A recent report by BBC reveals these tours may end after the Bolivian government announced its plans to close the prison from July 18th. As of now, no further updates have been given.
Another prison still accepting tourist visitors is Cebu Provincial Detention and Rehabilitation Center (CPDRC), located in the Philippines.
In 2007, CPDRC gained international fame through their YouTube hit “Thriller”. Inmates were filmed dancing to the Michael Jackson song as part of a rehabilitation process and the video has attracted over 50 million views. Subsequent videos include the CPDRC inmates’ rendition of Souja Boy’s “Crank That”, MC Hammer’s “Can’t Touch This”, and Psy’s “Gangnam Style”.
Tourists are welcomed into CPDRC on the final Saturday of every month to watch the inmates perform for free. Starting at 3 p.m., the inmates showcase 15 dances and afterwards willing visitors are encouraged to enter the yard for a prisoner-led dance lesson and photographs.
Former local congressman Mong Palatino tells BTR that he regrets that these performances still exist.
Louisiana State Penitentiary also hosts rodeos for tourists every Sunday during October and the third weekend in April. Cathy Fontenot, Assistant Warden and spokesperson, tells BTR that both prison staff and well-behaved inmates attend and participate in the rodeos. These events attract more than 70,000 visitors each year.
“Spectators visit from all around the world to attend and since they are allowed to drive through the grounds to the arena, they get to see the prison,” Fontenot says. “They are able to speak with inmates who sell arts and crafts and those who play music and sell concessions”.
Money collected from rodeo tickets is used to help fund rehabilitative needs of the inmate population and maintain the facility. The penitentiary also hosts a golf course on its grounds, which is open to visitors.

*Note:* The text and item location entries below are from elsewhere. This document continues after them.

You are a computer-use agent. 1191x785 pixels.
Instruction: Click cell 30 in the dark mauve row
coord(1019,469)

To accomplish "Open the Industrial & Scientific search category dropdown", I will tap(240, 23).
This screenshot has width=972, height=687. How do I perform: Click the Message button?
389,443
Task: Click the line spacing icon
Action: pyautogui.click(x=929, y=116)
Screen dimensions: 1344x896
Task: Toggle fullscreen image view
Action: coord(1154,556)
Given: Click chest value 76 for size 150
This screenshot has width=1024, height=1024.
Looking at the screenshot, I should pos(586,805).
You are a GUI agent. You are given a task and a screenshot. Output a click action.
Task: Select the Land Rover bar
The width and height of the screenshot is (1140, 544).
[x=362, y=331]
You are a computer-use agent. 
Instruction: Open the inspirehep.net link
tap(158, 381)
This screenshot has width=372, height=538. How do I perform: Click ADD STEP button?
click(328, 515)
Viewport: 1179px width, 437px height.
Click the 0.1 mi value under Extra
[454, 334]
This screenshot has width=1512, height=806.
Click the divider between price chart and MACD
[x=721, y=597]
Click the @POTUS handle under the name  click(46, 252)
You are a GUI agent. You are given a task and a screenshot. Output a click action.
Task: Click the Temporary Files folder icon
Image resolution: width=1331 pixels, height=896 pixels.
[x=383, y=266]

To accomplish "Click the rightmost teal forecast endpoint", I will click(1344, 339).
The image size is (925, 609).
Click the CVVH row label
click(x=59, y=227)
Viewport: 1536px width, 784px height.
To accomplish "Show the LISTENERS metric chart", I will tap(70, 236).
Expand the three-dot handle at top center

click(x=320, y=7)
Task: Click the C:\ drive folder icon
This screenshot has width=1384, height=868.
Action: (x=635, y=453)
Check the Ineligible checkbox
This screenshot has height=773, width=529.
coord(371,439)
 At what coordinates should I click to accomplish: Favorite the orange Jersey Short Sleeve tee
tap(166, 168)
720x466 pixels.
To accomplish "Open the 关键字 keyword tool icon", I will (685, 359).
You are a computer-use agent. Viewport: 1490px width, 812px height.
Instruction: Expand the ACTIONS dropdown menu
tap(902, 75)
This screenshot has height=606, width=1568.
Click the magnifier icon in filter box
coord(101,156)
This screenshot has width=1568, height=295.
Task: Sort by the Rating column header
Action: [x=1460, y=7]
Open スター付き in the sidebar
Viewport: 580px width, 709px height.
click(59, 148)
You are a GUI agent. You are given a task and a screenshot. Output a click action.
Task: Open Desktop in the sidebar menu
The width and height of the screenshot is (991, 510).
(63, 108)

There has been some controversy surrounding the touring and participation in active prisons, particularly in regards to its ethical nature.
Forensic psychologist and Senior Lecturer at the University of New South Wales, David Bright, tells BTR, “I would also be concerned about the motivation of people who would want to visit prisons for the purpose of tourism.”
“I expect much of the motivation is voyeurism, rather than a sincere desire to understand the prison system more keenly,” he says. “Primarily, I would have concerns about the confidentiality of inmates — despite their criminal activities, they have a right to privacy.”
David Brown suggests there could be a positive outcome if “learning and connection can take place through a conversation that is usually denied to the prisoner.”
With prison tourism on the rise, the appeal of walking behind bars raises some important questions about how far tourism will go. How willing are people are to interact with others convicted of murder, rape, and other crimes? Maybe the appeal lies in the visitors’ choice to come and go as they please. For inmates incarcerated, they are not as lucky.